Book Review: Free Will

Free Will - Sam Harris

Over the past few days, I've watched 5-6 hours of Sam Harris and read his short book, Free Will.  I enjoyed it, although it does leave one feeling rather helpless.  On the other hand, even if we do not, in fact, have free will, which seems to be the case, we are still left with the fact that we still have to "make" choices and live our lives.
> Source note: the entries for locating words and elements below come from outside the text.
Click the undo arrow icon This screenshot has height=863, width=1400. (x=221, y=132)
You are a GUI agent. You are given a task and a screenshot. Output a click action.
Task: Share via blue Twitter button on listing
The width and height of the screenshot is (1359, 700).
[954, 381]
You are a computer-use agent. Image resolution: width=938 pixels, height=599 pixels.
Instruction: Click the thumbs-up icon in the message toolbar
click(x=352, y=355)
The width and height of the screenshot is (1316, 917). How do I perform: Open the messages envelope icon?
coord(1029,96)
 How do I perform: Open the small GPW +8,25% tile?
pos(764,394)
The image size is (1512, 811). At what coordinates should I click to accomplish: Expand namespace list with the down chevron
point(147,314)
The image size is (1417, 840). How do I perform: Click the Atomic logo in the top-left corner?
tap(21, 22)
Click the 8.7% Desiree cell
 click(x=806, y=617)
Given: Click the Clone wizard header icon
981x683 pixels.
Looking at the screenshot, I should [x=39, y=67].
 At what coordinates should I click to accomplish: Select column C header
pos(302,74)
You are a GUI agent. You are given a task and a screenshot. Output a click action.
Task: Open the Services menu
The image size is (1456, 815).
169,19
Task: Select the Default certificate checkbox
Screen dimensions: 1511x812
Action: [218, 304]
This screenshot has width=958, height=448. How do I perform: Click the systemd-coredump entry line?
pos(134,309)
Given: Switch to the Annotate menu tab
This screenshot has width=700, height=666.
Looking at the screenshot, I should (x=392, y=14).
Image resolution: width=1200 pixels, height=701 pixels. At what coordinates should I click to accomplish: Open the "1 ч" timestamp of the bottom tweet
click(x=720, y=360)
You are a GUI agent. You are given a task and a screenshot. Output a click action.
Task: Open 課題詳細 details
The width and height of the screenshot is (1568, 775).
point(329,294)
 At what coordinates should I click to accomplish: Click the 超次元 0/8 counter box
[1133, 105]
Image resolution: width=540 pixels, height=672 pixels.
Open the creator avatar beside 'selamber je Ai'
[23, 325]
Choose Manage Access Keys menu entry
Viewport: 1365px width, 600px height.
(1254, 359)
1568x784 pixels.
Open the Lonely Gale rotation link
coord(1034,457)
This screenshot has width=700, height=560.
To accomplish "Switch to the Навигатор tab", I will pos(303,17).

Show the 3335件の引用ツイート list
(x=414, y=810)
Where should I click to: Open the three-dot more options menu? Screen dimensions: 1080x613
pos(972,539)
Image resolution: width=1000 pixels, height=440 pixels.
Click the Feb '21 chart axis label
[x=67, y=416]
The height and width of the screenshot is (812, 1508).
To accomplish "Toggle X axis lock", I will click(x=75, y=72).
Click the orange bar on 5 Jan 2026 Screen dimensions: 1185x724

As usual, here are some quotes that I enjoyed from the book:
In fact, we can be very poor witnesses to experience itself.  By merely glancing at your face or listening to your tone of voice, others are often more aware of your state of mind and motivations than you are.
One fact now seems indisputable: Some moments before you are aware of what you will do next--a time in which you subjectively appear to have complete freedom to behave however you please--your brain has already determined what you will do.  You then become conscious of this "decision" and believe that you are in the process of making it. 
Decisions, intentions, efforts, goals, willpower, etc., are causal states of the brain, leading to specific behaviors, and behaviors lead to outcomes in the world.  Human choice, therefore, is as important as fanciers of free will believe.  But the next choice you make will come out of the darkness of prior causes that you, the conscious witness of your experience, did not bring into being.
You might have a story to tell about why things were different this time around, but it would be nothing more than a post hoc description of events that you did not control.
You are not in control of your mind--because you, as a conscious agent, are only part of your mind living at the mercy of other parts. 
To declare my "freedom" is tantamount to saying, "I don't know why I did it, but it's the sort of thing I tend to do, and I don't mind doing it."
You can consider your first marriage, which ended in divorce, to be a "failure," or you can view it as a circumstance that caused you to grow in ways that were crucial to your future happiness. 
 Of course, I could tell a story about why I'm doing what I'm doing--which would amount to my telling you why I think such training is a good idea, why I enjoy it, etc.--but the actual explanation for my behavior is hidden from me.